§ **RECORDS TO PROCESS**
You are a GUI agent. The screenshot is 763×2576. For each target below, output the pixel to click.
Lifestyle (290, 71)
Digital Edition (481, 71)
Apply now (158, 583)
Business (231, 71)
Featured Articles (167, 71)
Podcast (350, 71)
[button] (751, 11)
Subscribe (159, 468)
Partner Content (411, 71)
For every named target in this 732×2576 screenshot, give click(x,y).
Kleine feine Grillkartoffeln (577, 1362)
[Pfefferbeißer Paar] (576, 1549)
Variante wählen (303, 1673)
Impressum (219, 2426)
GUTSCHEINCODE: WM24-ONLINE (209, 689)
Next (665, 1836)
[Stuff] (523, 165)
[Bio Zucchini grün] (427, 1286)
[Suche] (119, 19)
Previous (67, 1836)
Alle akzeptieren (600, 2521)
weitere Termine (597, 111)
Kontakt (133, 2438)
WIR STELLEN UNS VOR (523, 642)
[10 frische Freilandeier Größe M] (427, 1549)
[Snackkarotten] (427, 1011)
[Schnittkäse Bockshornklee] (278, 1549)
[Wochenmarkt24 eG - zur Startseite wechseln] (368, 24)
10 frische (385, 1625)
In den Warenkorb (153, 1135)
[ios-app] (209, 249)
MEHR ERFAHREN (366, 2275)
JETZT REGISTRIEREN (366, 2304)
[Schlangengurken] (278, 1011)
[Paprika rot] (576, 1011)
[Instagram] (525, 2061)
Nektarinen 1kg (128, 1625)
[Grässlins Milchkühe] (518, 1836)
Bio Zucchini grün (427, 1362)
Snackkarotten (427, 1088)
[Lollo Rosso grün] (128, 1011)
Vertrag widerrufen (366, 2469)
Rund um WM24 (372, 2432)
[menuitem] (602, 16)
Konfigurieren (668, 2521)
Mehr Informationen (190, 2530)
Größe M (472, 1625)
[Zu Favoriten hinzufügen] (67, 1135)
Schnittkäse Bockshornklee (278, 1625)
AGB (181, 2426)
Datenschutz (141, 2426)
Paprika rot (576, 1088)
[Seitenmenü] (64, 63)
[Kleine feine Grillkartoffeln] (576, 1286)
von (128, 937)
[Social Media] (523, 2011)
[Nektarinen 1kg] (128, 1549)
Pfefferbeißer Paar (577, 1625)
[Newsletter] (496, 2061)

§ **WORK INSTRUCTION**
The lines above from the one containing "Next (665, 1836)" through the one containing "[Snackkarotten] (427, 1011)" are to be set down exactly, and no others.

§ **EXERCISE SOLUTION**
Next (665, 1836)
[Stuff] (523, 165)
[Bio Zucchini grün] (427, 1286)
[Suche] (119, 19)
Previous (67, 1836)
Alle akzeptieren (600, 2521)
weitere Termine (597, 111)
Kontakt (133, 2438)
WIR STELLEN UNS VOR (523, 642)
[10 frische Freilandeier Größe M] (427, 1549)
[Snackkarotten] (427, 1011)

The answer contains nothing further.